- _TRECHO DO DOCUMENTO_
-------

Em 2023, cerca de 14 mil meninas entre 10 e 14 anos deram à luz no Brasil. Pela legislação, toda gravidez nessa faixa etária é considerada resultado presumido de estupro, já que a Constituição reconhece que qualquer relação com menores de 14 anos é estupro de vulnerável — mesmo que haja alegação de “consentimento”.
Apesar disso, o aborto legal, garantido por lei nesses casos, foi realizado em apenas 1,1% das situações. A esmagadora maioria das crianças foi forçada a levar a gravidez adiante, mesmo quando houve manifestação de vontade contrária. Essa realidade escancara o desrespeito sistemático aos direitos mais básicos de vítimas de violência sexual.
Segundo a presidente da Associação de Obstetrícia de Rondônia, Ida Peréa Monteiro, uma das causas principais dessa violação é a falta de orientação adequada às vítimas e suas famílias sobre o direito ao aborto legal. A situação se agrava com a falta de estrutura hospitalar: o Brasil possui menos de 100 hospitais habilitados a realizar o procedimento em todo o território nacional.

-------

- _EXERCÍCIOS PROPOSTOS_
• 1. Quantos hospitais habilitados a realizar o aborto legal o Brasil possui, segundo o texto sobre gravidez na infância?
• 2. Transcreva do texto sobre gravidez na infância o trecho que começa com as palavras contendo “Em 2023, cerca” e termina com “de violência sexual.”.

- _DADOS FORNECIDOS_
-------

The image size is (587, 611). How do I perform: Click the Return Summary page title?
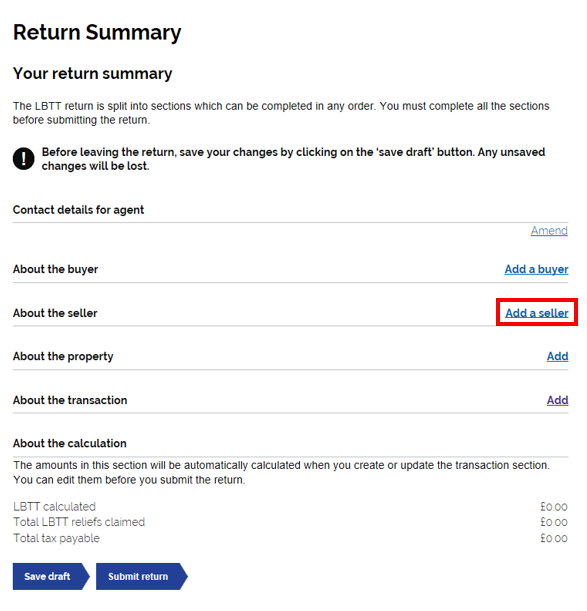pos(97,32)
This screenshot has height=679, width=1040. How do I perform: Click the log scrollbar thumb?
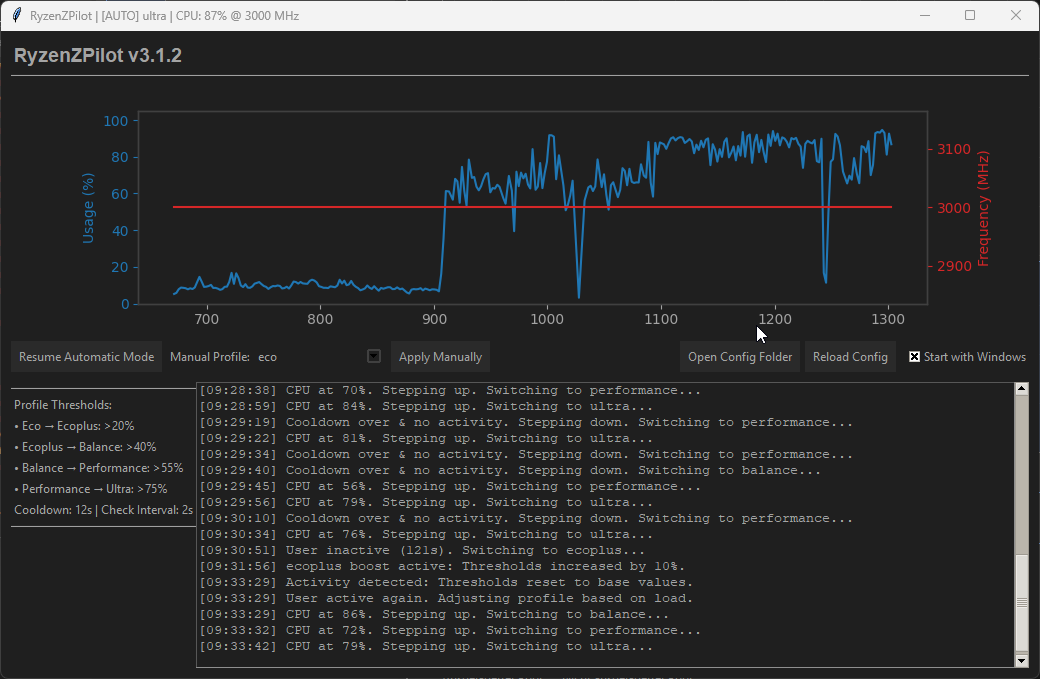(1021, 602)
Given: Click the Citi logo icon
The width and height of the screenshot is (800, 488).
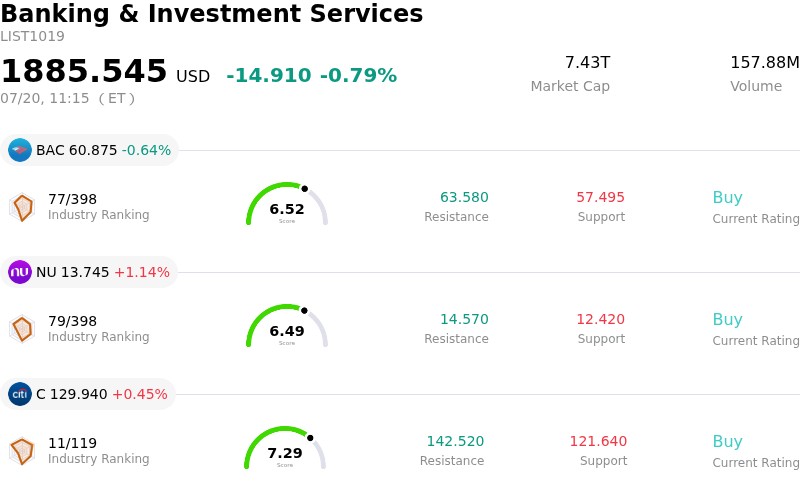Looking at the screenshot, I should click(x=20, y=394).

-------

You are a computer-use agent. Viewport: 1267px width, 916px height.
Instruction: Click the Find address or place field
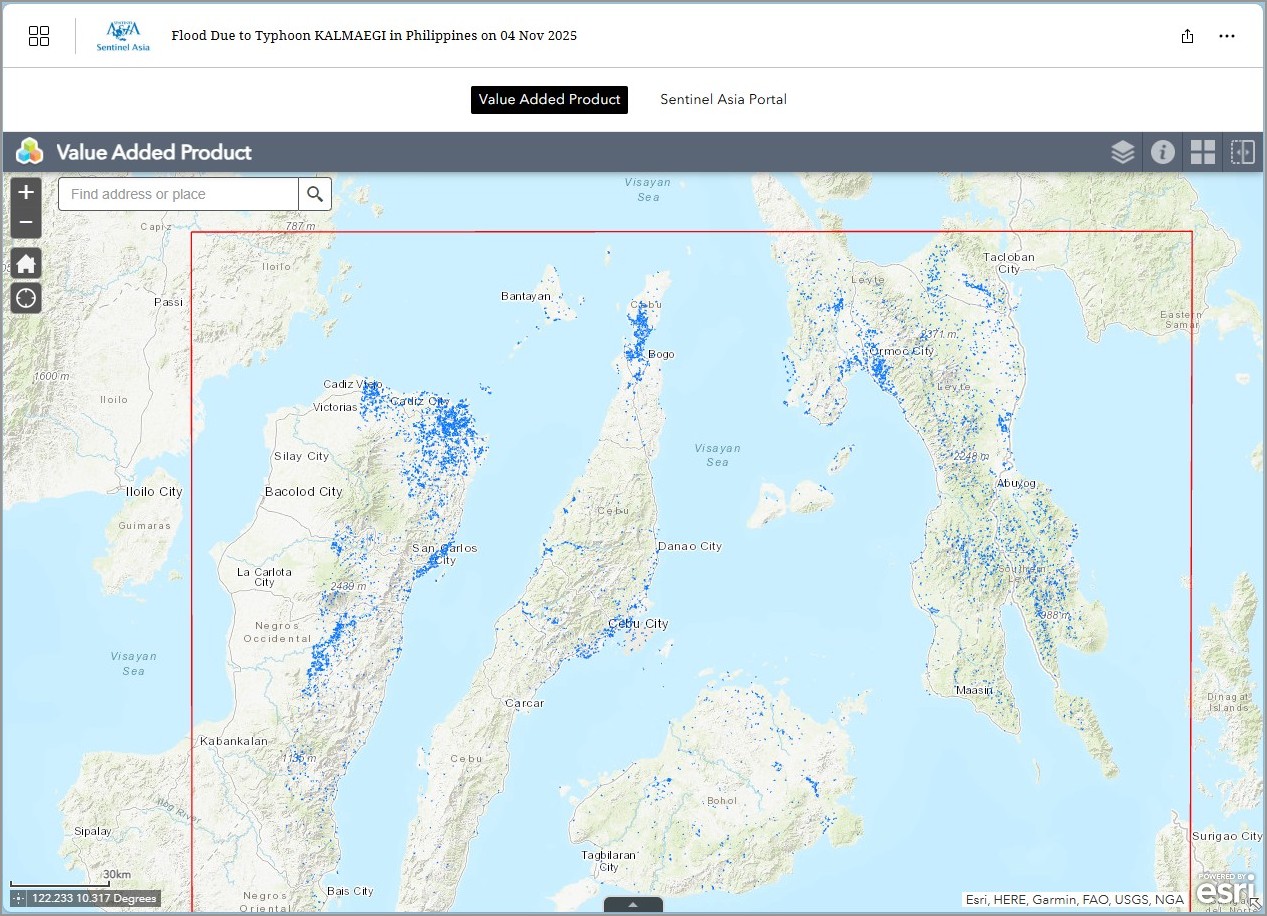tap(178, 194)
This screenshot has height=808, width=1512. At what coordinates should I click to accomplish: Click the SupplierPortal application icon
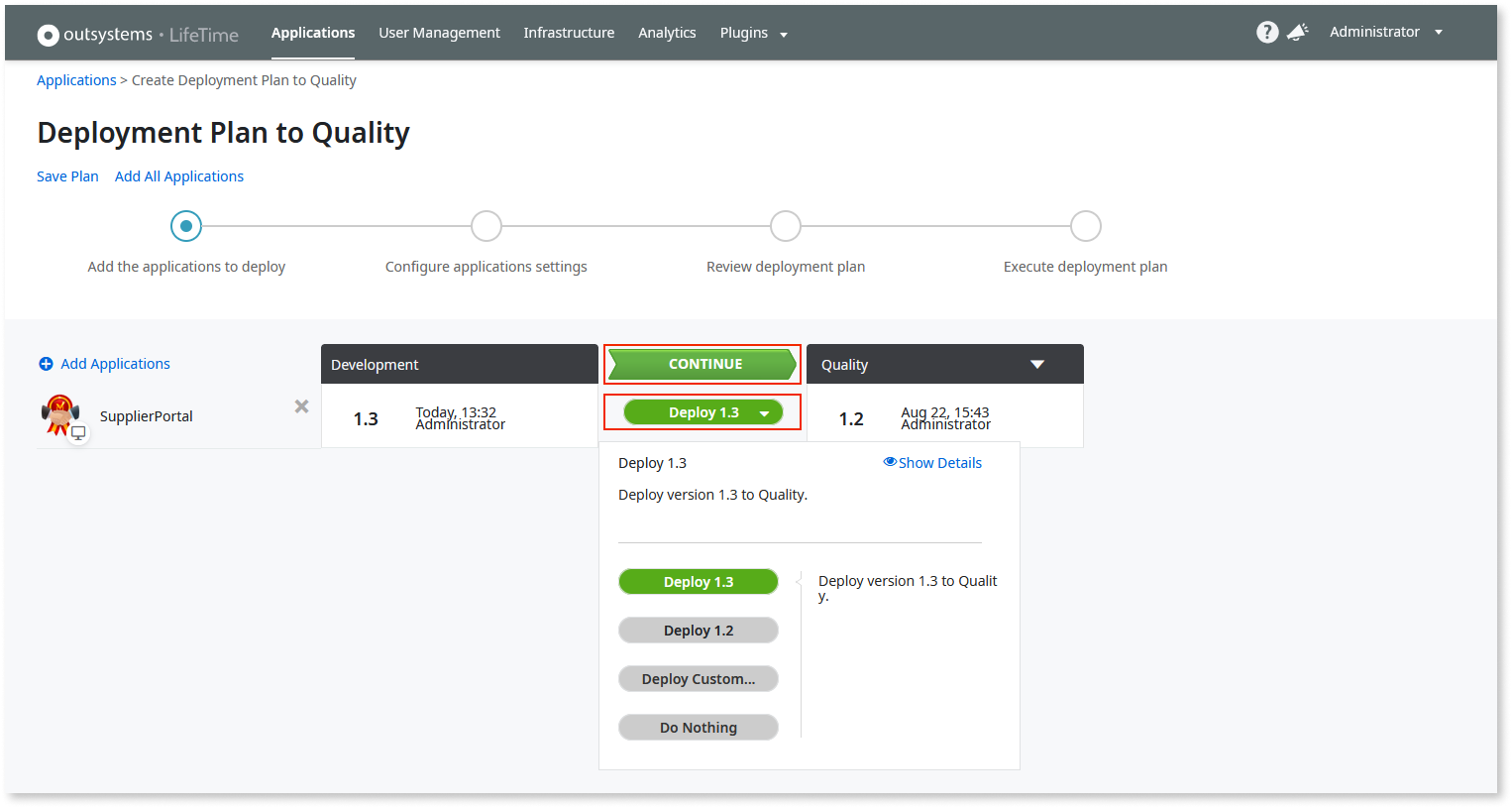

-------

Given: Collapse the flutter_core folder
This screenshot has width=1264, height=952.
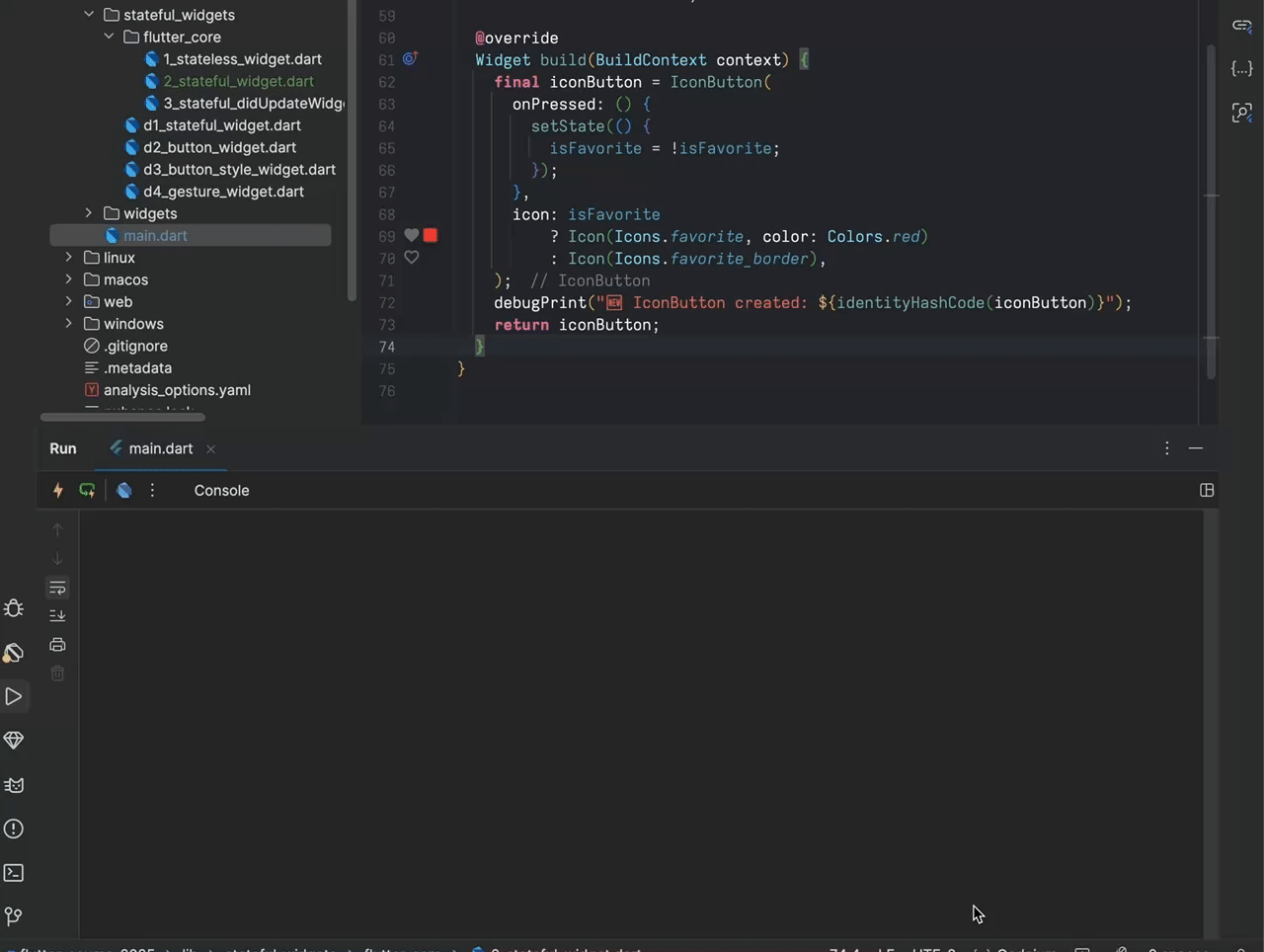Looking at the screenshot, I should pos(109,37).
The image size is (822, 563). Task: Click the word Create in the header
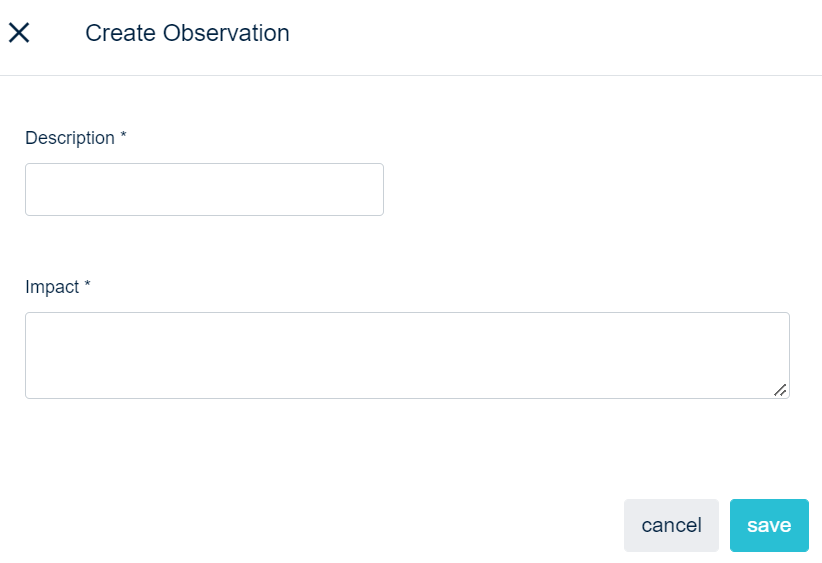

-------

- _GABARITO_
• 1. Menos de 100 hospitais em todo o território nacional.

• 2.
Em 2023, cerca de 14 mil meninas entre 10 e 14 anos deram à luz no Brasil. Pela legislação, toda gravidez nessa faixa etária é considerada resultado presumido de estupro, já que a Constituição reconhece que qualquer relação com menores de 14 anos é estupro de vulnerável — mesmo que haja alegação de “consentimento”.
Apesar disso, o aborto legal, garantido por lei nesses casos, foi realizado em apenas 1,1% das situações. A esmagadora maioria das crianças foi forçada a levar a gravidez adiante, mesmo quando houve manifestação de vontade contrária. Essa realidade escancara o desrespeito sistemático aos direitos mais básicos de vítimas de violência sexual.